The Eyes of Ara is a 2016 adventure game developed by the Brisbane-based, one-man independent games studio 100 Stones Interactive, founded by Ben Droste.

== Development ==

=== Conception ===
Droste is a Senior 3D Environment Artist and Level Designer, and was in the Australian gaming industry for ten years before making this game. He was inspired by games like Myst, in the sense of a being a character dropped into a strange world, not knowing why they were there or what was going on, and to start exploring and discovering; in addition he enjoyed how the game had no jumping or running or action.

=== Design ===
Droste wanted to make a game in which the environment was the central character, through a narrative technique known as environmental storytelling. The game was built using the Unity3D game engine. In escape the room types of games, players are either: physically confined (due to doors being locked) or alternatively confined (because there is nothing else to do in the chapter). In contrast, Droste's design is more open ended and non-linear. There is much interactively with the game world beyond items required to progress in the story; clicking on items like walls and chairs reveal sound effects like taps and knocks, accompanied by a visual spurt of dust, thereby adding life and age to the space. In addition, players have to realistically interact with tools in order to use them; e.g. turning a wheel or pulling a lever rather than clicking on it. Droste begins designing a level with pen and paper, marking out all the puzzles, secrets, and a proposed progression through the room; he may also look out for a physical feature that may make the room fit a puzzle he has previously designed. He later maps the puzzle out in a 3D space.
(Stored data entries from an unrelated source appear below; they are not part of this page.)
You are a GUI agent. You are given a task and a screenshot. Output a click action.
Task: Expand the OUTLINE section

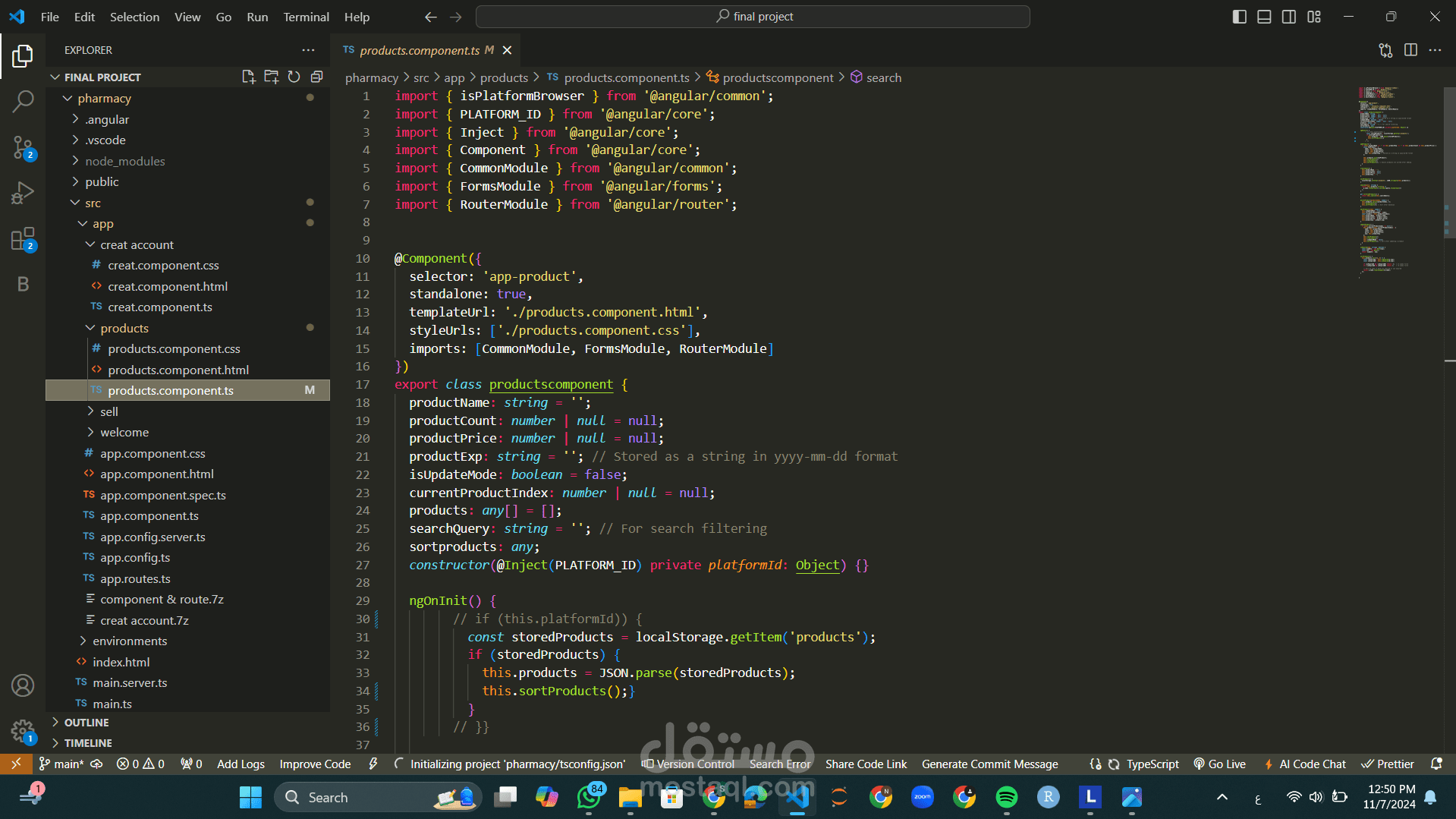86,723
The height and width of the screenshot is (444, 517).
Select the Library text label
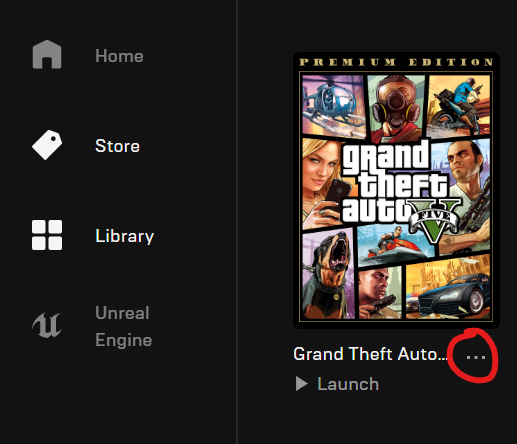click(124, 236)
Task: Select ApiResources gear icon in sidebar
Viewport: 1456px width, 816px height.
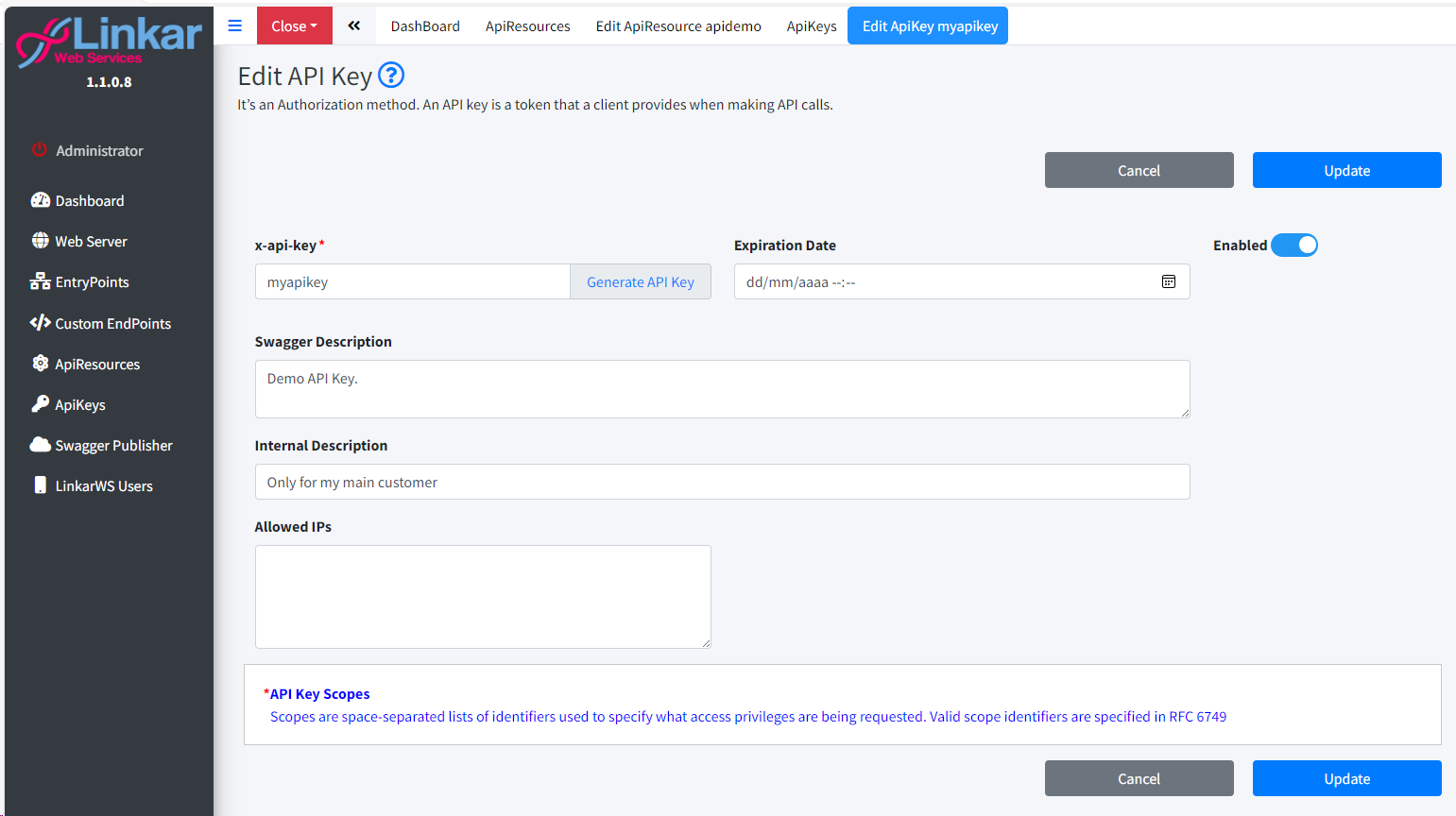Action: coord(40,364)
The complexity and ambiguity picked up by IGN was addressed by Droste in an interview: "[It] is the untrustworthiness of incomplete information and the importance of seeking out the truth. So all of the little bits of lore scattered around are designed to add to the overall story and history, but also give varying accounts of it. It's almost all incomplete information and sometimes even contradictory.”

=== Release ===
The game took three years to complete. It was released in mid-2016.

== Gameplay and plot ==
The player stumbles upon a medieval style castle, and begins to explore the rooms to uncover its secrets.

== Critical reception ==
Adventure Gamers praised the game for achieving an "extreme sense of pervasive isolation". which added to its timelessness. PC Gamer's Joe Donnelly noted that after the opening few screens, the puzzle become extremely difficult, but chose to persevere due to enjoying the game. Kotaku noted that it was essentially an "Aussie take on Myst". Just Adventure felt that despite the obscurity and difficulty of the puzzles and narrative, it was well-made and of a professional quality. PC Powerplay reviewer Meghann O'Neil noted that if it weren't part of her job, she wouldn't have had the time to sit down quietly and just listen, touch, read and explore, and she was grateful for the experience.